腰椎分離症・腰椎すべり症とスポーツ

腰椎分離症・腰椎すべり症とスポーツ

腰椎すべり症や腰椎分離症は、広範囲にわたる正確な調査に基づいた統計はないのですが、スポーツ選手に多いと言われています。

野球、バレーボール、サッカー、柔道、ラグビー、バスケットボール、ボート、ウエイト棒高跳び、体操、水泳の飛び込みなど、動きが激しかったり、腰を捻る動作や前屈・後屈の多いスポーツの選手に多く見られます。

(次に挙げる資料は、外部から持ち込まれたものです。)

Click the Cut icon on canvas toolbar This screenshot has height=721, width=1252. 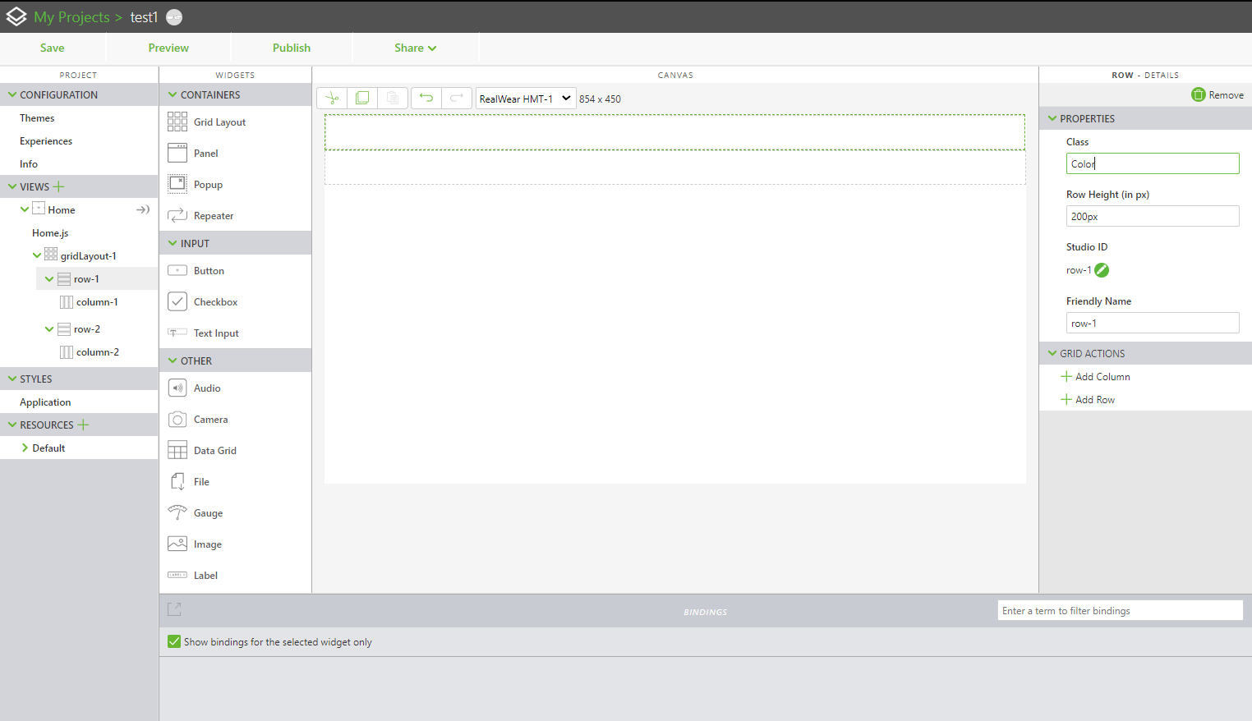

腰椎すべり症の原因として、一般的に言われていることは、腰部の筋力が低下することで腰椎が前方にすべり、その結果、中枢神経を圧迫して腰椎すべり症となる、という説がありますが、スポーツ選手の場合は、筋肉は絶えず鍛えているはずなので、筋力の低下によって腰椎がすべったとは考えられません。
逆に、身体を鍛えすぎたために、一種の「疲労骨折」を起こしたことが原因と考えられます。

13~14歳のジュニア期をピークに、男子の発症が圧倒的に多くなっています。
腰椎分離症は発育期のオーバートレーニングが原因の場合が多く、また両側(左右)分離症の場合は、将来的に腰椎すべり症に移行しやすいとされています。

いずれにせよ、上体を大きく後ろにそらす姿勢は、程度を超えると腰椎すべり症を引き起こす可能性が高いと言えますので、発育期のオーバートレーニングには十分な注意が必要です。